Open research topics include:

• Improved modality alignment via better adapters and fusion strategies (Peng et al., 24 Oct 2024).
• End-to-end joint architectures that preserve both semantic and non-semantic cues (Bu et al., 17 Oct 2024).
• Broader support for prompt variability, cross-lingual transfer, and multi-turn, mixed-modal human-computer dialogue (Peng et al., 23 Oct 2024).
• Defensive strategies against adversarial input, leveraging behavioral regularization and multi-modal prompt control (Wu et al., 24 Sep 2025).
• Scaling speech-LMs with continual, parameter-efficient pretraining to new and underrepresented languages, dialects, and domains.

6. Broader Impacts and Significance

Speech-based LLMs have established state-of-the-art results across multiple domains—multilingual translation, robust ASR, slot filling under high ASR error, and natural TTS generation. By directly fusing acoustic and linguistic knowledge and supporting context- and instruction-aware inference, these systems pave the way for seamless, efficient human-computer interaction across modalities. Industrial-scale models now match or surpass cascaded ASR+LLM+TTS systems in both content fidelity and style, while achieving low-latency end-to-end speech pipelines (Fang et al., 10 Sep 2024).

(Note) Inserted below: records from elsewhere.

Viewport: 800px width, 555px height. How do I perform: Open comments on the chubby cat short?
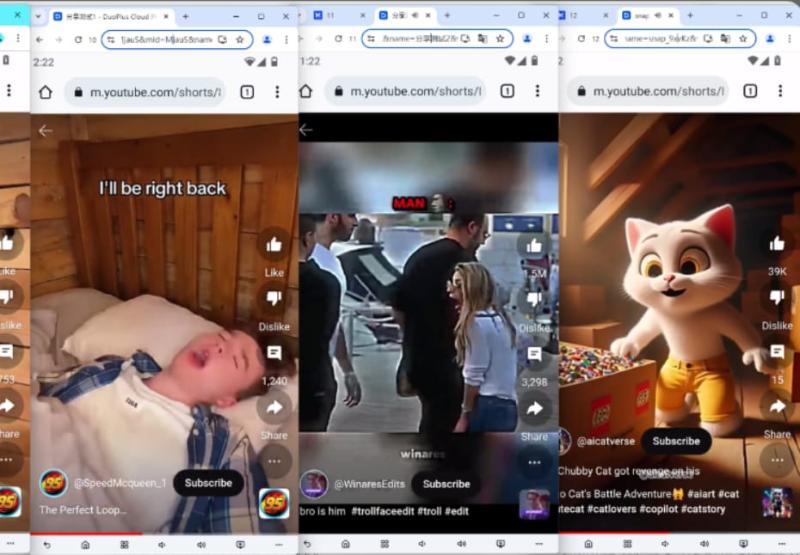pyautogui.click(x=777, y=351)
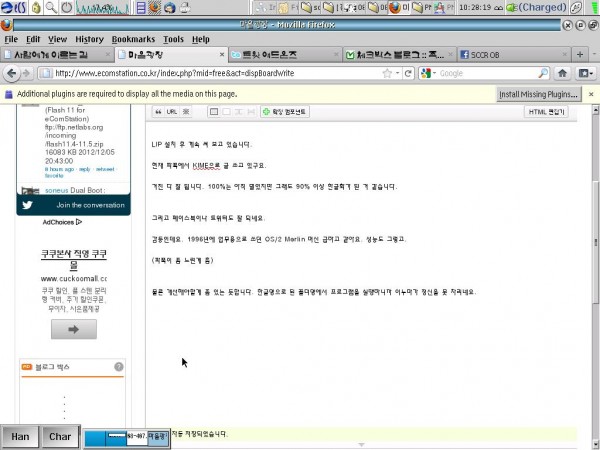Expand the URL history dropdown arrow
Screen dimensions: 600x450
[398, 73]

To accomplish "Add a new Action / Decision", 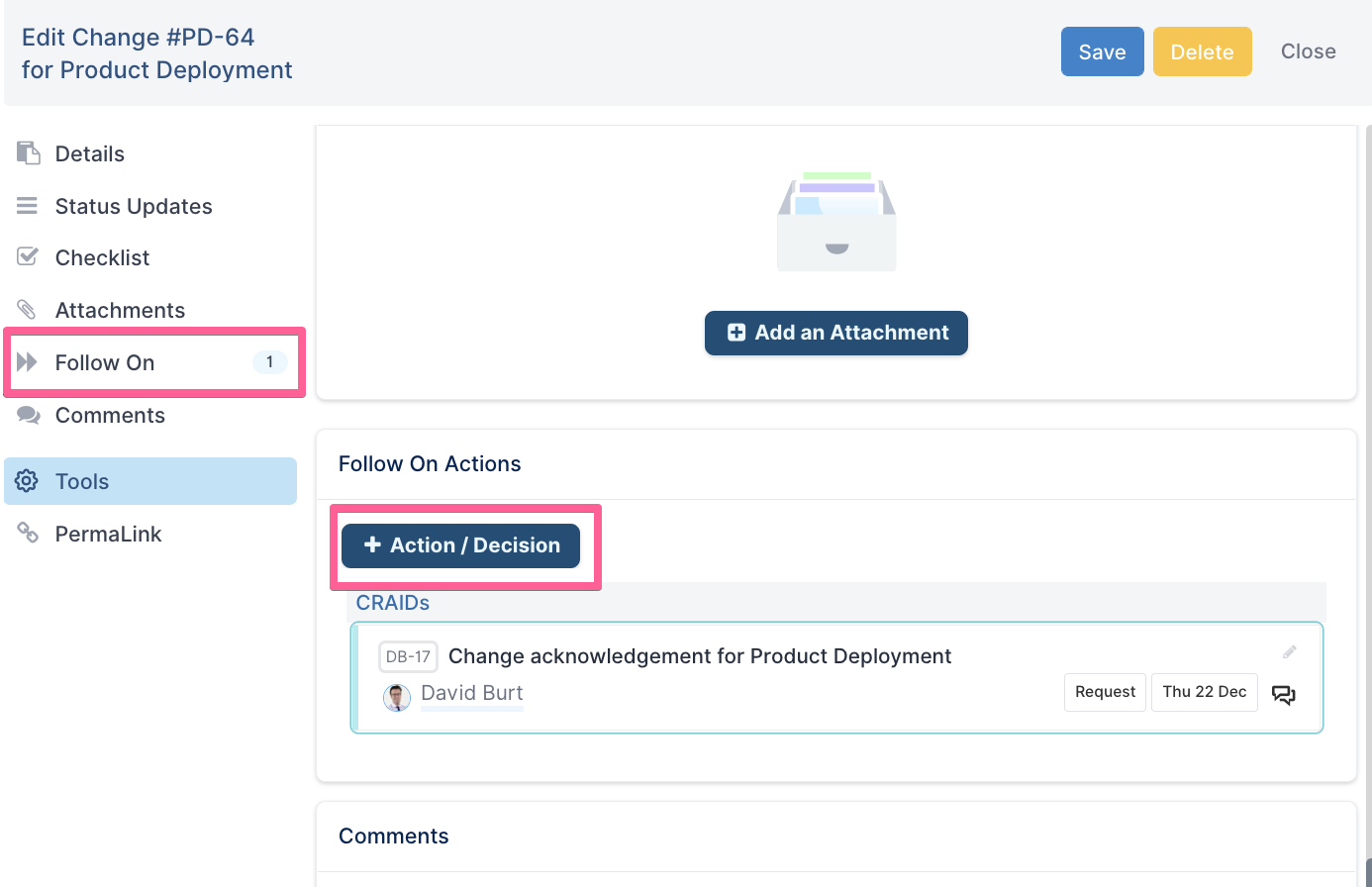I will coord(460,545).
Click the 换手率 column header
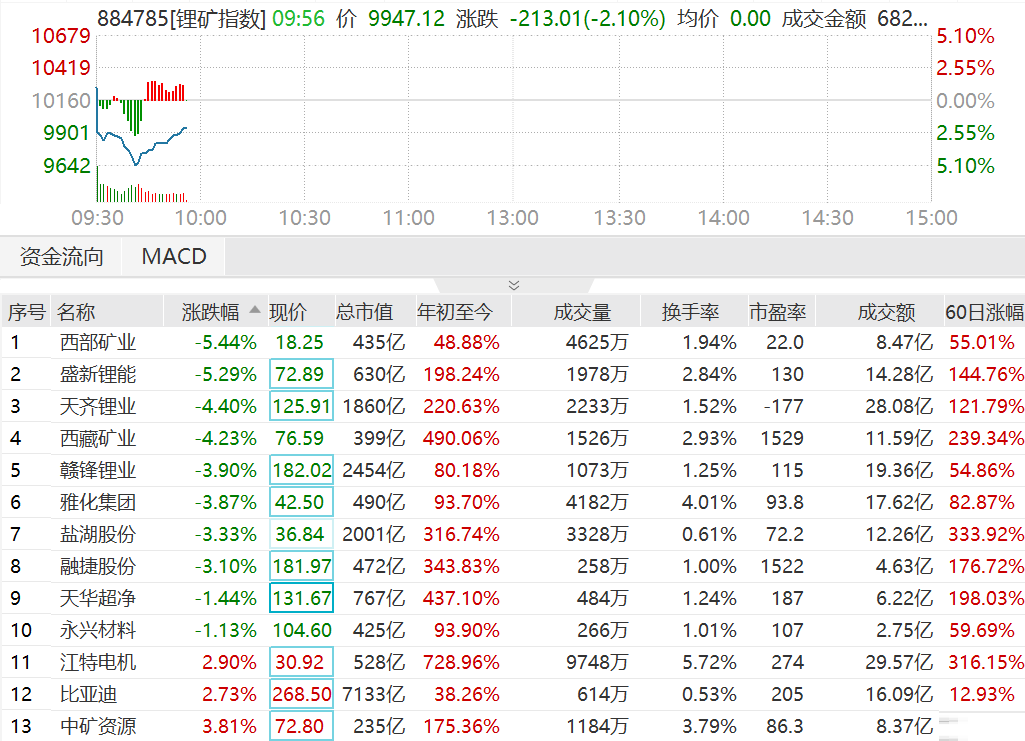Image resolution: width=1025 pixels, height=741 pixels. [x=690, y=312]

At the same time, persistent vulnerabilities—particularly under adversarial or ambiguous prompts—demonstrate that reliability, alignment, and comprehensive human-like understanding remain open problems. The field continues to move toward unified, robust, and general-purpose foundation models that integrate all forms of language and communication.